Sem maioria absoluta, José Sócrates terá que ser, de facto, um novo primeiro-ministro. Nas suas declarações de ontem, afiançou-nos do seu interesse no diálogo com os partidos da oposição e à SIC declarou que sendo o governo do PS, tem o dever de cumprir o programa partidário apresentado aos eleitores. Eis o equívoco que não pode deixar de ser sublinhado.
Sócrates parece algo surpreendido pela recusa de coligações ou compromissos por parte de qualquer uma das outras formações com assento em S. Bento. Não sabemos o que terá proposto aos seus quatro interlocutores, nem isso interessa de sobremaneira à opinião pública, mais preocupada com as dificuldades do quotidiano. Pelas declarações do primeiro-ministro, parece ter assim início aquilo que todos previam, no caso de um governo minoritário.
A atribuição do ónus da ingovernabilidade à oposição, segue os parâmetros há um quarto de século gizados pelo então primeiro-ministro Cavaco Silva e que em crescendo de crispação, conduziria a eleições antecipadas que proporcionaram o almejado absolutismo parlamentar.
Hoje, a situação é bem diferente e ninguém consegue esconder a calada semi-desilusão que a entrada de Portugal na então CEE hoje significa, com o seu cortejo de falências, liquidação de sectores produtivos tradicionais, perda de oportunidades para um prometido desenvolvimento e pior que tudo, a clara ameaça de desaparecimento do país como Estado formalmente independente.
A verdade é que o novo governo não ostenta a necessária legitimidade para tentar fazer aplicar integralmente o chamado "Programa Eleitoral de Governo do PS". Perdeu quase 10% dos eleitores, dezenas de deputados e a confiança no que respeita às decisões que afectarão a vida das próximas gerações. O que J.S. deve compreender, é que mais que a arrogância e a intratabilidade, o eleitorado puniu a opção por projectos cuja valia ou interesse nacional, não são discerníveis pela maioria dos portugueses, avessos a qualquer tipo de aventureirismo.
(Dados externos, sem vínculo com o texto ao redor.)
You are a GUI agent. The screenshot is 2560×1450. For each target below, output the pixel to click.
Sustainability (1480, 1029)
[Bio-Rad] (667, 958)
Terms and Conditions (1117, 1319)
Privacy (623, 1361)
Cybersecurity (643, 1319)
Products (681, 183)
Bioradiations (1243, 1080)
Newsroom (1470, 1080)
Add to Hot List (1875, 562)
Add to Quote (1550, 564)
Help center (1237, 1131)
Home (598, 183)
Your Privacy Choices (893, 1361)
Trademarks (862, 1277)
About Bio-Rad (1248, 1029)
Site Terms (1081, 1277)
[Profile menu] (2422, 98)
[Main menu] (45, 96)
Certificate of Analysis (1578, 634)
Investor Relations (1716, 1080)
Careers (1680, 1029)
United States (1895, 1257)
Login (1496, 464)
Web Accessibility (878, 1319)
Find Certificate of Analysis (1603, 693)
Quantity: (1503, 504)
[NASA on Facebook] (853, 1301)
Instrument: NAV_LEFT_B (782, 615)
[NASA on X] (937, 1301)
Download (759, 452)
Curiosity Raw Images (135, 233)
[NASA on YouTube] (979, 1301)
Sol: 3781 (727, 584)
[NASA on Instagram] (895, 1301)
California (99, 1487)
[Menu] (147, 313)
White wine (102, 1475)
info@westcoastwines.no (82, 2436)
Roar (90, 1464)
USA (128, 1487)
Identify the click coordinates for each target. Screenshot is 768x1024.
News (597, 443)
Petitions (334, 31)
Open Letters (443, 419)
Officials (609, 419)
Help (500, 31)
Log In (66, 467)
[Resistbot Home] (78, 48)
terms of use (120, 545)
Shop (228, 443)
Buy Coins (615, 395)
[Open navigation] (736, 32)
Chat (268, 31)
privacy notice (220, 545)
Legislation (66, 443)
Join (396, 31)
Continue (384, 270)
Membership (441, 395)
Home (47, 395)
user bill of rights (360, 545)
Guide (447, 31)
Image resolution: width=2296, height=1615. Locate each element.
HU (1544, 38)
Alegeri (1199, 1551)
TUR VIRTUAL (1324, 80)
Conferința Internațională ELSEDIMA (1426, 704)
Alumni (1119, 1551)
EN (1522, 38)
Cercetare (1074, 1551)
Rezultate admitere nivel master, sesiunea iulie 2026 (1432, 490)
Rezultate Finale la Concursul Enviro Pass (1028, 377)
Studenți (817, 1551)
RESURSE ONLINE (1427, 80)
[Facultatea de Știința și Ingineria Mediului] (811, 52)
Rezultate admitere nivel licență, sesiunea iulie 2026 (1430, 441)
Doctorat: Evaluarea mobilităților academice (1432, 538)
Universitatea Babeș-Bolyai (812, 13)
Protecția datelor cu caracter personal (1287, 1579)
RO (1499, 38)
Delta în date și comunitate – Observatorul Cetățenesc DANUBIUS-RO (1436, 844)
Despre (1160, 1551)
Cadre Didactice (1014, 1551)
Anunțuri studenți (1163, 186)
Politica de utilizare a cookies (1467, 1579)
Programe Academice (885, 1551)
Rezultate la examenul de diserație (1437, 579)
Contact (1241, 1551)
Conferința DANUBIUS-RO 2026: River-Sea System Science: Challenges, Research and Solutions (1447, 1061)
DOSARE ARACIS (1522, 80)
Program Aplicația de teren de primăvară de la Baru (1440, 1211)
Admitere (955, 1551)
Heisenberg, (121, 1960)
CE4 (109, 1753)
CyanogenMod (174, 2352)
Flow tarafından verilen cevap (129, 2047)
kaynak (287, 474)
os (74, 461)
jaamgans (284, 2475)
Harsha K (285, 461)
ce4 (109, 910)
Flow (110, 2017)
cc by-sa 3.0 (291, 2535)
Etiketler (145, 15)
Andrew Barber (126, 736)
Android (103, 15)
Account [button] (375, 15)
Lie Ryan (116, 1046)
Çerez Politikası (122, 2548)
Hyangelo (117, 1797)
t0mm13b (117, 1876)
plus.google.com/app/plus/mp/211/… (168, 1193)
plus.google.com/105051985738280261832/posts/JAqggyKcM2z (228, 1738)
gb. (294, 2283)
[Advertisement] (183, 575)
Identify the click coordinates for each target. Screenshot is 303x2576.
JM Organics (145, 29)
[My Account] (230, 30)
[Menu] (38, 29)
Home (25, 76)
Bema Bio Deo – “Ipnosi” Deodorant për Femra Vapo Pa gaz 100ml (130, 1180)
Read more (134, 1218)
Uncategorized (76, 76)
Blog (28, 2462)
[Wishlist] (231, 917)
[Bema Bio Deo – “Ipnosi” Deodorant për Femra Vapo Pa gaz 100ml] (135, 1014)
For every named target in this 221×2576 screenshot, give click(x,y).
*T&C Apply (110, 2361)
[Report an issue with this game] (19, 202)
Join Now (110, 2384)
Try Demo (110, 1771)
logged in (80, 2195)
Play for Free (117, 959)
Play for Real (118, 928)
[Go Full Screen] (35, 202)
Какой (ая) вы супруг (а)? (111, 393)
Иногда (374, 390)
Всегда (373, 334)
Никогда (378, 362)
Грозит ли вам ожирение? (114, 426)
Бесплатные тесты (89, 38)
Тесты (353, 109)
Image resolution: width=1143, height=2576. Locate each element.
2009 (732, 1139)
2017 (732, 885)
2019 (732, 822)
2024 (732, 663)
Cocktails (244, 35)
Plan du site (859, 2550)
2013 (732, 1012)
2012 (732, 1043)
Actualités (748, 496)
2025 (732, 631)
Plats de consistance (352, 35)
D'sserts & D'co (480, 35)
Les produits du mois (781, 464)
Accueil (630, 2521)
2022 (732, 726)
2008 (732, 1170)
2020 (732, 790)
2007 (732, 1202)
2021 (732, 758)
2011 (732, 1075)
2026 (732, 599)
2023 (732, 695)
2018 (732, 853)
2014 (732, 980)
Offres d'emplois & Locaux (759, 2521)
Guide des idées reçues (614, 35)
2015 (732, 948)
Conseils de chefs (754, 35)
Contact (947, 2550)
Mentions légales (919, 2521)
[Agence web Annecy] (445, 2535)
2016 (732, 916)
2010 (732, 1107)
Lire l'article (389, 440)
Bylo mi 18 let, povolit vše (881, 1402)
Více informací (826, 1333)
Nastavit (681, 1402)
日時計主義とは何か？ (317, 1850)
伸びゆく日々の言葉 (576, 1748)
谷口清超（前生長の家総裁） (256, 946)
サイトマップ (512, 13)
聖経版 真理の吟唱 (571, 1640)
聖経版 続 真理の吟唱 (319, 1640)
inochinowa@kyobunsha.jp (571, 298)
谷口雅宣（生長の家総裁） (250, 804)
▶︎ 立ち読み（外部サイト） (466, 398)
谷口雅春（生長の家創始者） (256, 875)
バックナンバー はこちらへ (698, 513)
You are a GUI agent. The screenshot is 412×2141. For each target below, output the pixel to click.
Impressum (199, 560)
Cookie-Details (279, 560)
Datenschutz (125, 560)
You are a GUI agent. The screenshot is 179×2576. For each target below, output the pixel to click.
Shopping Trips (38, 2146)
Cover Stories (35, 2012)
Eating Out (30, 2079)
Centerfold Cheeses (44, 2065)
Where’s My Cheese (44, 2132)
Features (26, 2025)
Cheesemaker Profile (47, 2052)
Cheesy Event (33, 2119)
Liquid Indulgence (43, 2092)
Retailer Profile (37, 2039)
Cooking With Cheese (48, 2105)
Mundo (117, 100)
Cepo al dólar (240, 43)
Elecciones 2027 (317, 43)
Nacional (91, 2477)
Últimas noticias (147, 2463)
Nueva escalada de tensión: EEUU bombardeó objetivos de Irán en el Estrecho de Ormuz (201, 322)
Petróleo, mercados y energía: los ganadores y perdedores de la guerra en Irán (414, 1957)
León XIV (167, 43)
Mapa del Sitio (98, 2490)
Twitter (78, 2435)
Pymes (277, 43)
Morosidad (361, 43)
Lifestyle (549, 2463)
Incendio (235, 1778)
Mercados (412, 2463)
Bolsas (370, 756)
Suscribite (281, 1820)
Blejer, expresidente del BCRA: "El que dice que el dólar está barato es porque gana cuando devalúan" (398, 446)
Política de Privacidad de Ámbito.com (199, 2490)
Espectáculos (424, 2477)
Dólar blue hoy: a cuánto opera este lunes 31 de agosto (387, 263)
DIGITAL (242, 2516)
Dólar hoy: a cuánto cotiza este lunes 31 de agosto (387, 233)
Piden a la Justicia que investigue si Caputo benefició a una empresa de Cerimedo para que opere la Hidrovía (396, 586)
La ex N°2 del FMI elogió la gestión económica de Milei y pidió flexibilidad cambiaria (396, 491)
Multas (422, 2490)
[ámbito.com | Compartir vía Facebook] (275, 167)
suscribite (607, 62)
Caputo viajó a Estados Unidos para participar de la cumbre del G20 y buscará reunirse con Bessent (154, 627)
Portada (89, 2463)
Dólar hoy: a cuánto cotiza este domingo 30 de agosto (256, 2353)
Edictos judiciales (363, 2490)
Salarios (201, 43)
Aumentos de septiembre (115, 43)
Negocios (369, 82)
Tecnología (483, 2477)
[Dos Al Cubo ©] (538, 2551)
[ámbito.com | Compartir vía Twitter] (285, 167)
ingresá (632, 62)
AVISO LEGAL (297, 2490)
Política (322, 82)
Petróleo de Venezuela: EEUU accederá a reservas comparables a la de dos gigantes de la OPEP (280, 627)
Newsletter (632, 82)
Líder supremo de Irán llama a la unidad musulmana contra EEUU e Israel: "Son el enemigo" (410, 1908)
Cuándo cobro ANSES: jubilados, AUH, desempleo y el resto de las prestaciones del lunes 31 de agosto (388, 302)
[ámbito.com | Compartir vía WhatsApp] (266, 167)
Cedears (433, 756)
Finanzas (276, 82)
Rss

Resta-lhe a construção de pontes com os seus adversários, obtendo os consensos que a moderação e o bom senso exigem.
O PSD não quis acatar o programa do PS, nisto sendo seguido pelo CDS, BE e PC, confirmando-se assim aquilo que todos esperavam da oposição: a não assinatura do aval que permita loucuras a grande velocidade, negociatas turvas e alienadoras do património público, aeroportos semi-desertos ou tríplices auto-estradas destinadas à "dinamização" de negócios de companheiros de viagem.
Um governo minoritário – como o povo quis de forma muita clara -, é um executivo destinado a obter plataformas de entendimento e os compromissos necessários ao bem estar geral. Não pode vingar uma vez mais o ilusionismo da vitimização. A competência de quem tem também o dever de fazer uma oposição responsável, verificar-se-á na capacidade de demonstrar até onde vão as boas intenções do diálogo, ou pelo contrário, os esquemas da reserva mental.